EXTRACTED INFORMATION:

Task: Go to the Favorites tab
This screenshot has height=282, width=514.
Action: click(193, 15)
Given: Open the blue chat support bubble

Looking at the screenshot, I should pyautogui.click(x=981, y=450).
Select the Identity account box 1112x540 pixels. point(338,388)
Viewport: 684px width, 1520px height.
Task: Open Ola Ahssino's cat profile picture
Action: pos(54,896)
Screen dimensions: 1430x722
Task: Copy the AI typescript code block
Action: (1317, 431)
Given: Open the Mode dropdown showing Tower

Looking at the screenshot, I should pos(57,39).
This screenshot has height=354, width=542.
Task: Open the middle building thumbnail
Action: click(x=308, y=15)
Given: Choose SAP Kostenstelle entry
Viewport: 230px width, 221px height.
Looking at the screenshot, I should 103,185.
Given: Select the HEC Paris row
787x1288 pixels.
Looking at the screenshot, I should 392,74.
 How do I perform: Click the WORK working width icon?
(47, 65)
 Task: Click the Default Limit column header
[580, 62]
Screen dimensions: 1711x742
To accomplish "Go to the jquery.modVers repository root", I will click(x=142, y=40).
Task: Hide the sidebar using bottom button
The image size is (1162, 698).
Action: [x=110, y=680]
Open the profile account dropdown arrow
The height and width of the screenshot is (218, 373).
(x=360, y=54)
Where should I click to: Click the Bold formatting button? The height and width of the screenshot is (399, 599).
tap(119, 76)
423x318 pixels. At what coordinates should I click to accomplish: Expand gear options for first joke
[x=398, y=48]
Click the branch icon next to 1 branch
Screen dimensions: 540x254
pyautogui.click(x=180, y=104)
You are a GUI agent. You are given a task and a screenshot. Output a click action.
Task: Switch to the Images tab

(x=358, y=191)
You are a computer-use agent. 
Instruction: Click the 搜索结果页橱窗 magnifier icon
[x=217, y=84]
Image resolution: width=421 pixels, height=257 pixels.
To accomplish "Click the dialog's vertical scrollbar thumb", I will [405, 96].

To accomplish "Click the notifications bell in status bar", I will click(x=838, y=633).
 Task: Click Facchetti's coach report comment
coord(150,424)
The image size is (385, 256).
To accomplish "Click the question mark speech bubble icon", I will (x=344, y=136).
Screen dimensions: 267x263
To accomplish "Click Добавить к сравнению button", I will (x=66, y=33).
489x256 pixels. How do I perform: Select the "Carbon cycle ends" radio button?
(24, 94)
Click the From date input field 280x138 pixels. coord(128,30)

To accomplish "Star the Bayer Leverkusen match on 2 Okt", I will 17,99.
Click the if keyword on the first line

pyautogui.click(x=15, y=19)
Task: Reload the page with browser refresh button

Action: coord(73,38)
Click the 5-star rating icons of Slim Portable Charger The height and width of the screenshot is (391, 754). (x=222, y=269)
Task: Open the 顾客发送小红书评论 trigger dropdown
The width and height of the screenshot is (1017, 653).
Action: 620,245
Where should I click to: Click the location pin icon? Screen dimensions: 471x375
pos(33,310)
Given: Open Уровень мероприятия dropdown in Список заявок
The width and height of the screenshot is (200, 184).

YOUR ASSIGNMENT:
Please state how many lines hold the string "agent" in the listing above, giving the figure alone.

RESPONSE AREA:
2